Em Portugal o ex-ministro-chefe da Casa Civil de Lula da Silva surgiu associado ao escritório de advocacia português Lima, Serra, Fernandes & Associados, chefiado pelo grão-mestre do Grande Oriente Lusitano (GOL) [Fernando Lima] que, até ao início do corrente mês, era presidente da Galilei (ex-SLN). O PÚBLICO apurou que, entre 2007 e 2008, a LSF & Associados prestou apoio à PT, no quadro do dossier Vivo, tendo recebido mesmo uma avença da operadora nacional.

Num trabalho desenvolvido pelo PÚBLICO, em 19 de Fevereiro de 2012, Fernando Lima confirmou a ligação da sociedade de advocacia nacional a Dirceu que teria uma "longa relação de amizade" com o seu sócio João Abrantes Serra, ex-gestor da construtora Abrantina.

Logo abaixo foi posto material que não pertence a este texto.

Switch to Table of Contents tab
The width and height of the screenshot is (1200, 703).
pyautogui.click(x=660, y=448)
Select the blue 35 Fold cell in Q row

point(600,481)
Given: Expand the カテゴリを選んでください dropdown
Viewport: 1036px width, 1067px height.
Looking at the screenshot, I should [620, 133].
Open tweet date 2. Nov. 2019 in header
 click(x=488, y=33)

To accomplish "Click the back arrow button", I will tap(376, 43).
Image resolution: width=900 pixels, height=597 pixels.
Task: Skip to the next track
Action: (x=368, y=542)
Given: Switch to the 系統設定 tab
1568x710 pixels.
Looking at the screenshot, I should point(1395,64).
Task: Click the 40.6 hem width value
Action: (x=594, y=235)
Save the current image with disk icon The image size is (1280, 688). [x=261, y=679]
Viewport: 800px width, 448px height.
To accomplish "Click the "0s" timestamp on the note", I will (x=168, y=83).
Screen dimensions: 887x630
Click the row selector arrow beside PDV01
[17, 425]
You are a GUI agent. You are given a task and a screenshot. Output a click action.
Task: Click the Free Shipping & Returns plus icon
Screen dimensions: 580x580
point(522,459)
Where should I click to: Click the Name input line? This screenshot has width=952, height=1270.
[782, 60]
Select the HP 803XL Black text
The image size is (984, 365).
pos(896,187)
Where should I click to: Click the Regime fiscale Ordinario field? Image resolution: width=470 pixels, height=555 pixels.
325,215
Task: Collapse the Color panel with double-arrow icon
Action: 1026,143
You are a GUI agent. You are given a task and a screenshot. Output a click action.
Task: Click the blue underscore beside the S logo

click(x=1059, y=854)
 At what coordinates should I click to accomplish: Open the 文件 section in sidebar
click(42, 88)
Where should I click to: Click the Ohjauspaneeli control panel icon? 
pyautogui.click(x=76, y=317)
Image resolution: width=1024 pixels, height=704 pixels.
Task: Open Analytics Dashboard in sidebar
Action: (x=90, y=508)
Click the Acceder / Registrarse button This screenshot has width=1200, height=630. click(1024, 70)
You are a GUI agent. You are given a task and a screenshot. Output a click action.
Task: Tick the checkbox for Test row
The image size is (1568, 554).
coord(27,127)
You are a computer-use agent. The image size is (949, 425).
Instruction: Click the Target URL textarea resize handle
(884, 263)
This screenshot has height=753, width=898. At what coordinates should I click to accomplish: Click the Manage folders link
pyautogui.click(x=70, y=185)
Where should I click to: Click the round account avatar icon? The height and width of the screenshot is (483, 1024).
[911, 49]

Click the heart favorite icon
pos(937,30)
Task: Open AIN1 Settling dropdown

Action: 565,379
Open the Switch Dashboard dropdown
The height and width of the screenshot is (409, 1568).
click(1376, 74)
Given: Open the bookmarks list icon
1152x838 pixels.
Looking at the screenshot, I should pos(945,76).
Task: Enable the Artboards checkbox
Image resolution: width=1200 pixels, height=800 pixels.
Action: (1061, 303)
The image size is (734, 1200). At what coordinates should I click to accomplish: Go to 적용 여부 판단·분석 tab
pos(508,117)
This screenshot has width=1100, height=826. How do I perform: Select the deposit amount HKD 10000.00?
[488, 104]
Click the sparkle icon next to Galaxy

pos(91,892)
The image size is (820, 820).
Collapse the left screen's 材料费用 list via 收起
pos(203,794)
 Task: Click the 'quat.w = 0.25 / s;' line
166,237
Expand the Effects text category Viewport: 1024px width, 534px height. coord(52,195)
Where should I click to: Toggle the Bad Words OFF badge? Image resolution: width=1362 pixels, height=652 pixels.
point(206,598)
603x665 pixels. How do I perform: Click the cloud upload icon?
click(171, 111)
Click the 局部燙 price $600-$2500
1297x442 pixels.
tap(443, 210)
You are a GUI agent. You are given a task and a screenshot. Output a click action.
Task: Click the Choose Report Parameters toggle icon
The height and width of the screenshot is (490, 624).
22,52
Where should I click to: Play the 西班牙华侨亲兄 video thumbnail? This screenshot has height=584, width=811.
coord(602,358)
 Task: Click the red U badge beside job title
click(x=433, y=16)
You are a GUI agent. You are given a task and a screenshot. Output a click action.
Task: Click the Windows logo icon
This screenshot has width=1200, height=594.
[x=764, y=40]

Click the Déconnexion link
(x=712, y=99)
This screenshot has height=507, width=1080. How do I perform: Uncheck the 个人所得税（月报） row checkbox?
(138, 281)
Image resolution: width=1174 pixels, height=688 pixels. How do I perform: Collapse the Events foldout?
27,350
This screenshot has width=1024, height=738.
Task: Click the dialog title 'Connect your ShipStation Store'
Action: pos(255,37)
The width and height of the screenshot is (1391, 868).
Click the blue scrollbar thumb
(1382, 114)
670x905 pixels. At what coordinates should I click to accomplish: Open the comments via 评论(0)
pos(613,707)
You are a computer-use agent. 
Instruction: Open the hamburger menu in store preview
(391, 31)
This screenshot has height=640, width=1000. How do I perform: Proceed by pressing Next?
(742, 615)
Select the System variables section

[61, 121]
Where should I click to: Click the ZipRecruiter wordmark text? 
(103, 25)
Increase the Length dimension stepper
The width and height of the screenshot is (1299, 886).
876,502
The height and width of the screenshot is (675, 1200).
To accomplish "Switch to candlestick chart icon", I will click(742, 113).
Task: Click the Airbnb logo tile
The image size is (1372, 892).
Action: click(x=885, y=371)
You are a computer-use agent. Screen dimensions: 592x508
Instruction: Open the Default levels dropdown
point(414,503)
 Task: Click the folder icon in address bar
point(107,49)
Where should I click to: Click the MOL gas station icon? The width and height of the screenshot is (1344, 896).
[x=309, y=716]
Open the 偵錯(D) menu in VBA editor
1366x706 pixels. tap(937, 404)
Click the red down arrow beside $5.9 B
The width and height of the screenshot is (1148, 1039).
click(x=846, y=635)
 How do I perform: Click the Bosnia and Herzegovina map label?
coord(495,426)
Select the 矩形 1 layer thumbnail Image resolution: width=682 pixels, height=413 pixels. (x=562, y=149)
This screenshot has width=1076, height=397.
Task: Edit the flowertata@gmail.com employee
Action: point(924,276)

Na altura, o advogado português considerou "provável" que os gestores da Ongoing, Nuno Vasconcellos e Rafael Mora, tivesse conhecido Dirceu através de João Abrantes Serra. A JD Consultoria, ligada ao brasileiro, prestou serviços à Ongoing no Brasil.

Também Miguel Relvas, o ex-ministro dos Assuntos Parlamentares, filiado então na mesma loja maçónica do líder da LSF & Associados, Fernando Lima, a Universalis, manteve uma relação de amizade com José Dirceu. Em 2012 Miguel Relvas confirmou ao PÚBLICO que o relacionamento datava de 2004, apesar de "já não o ver [a Dirceu] há cerca de um ano".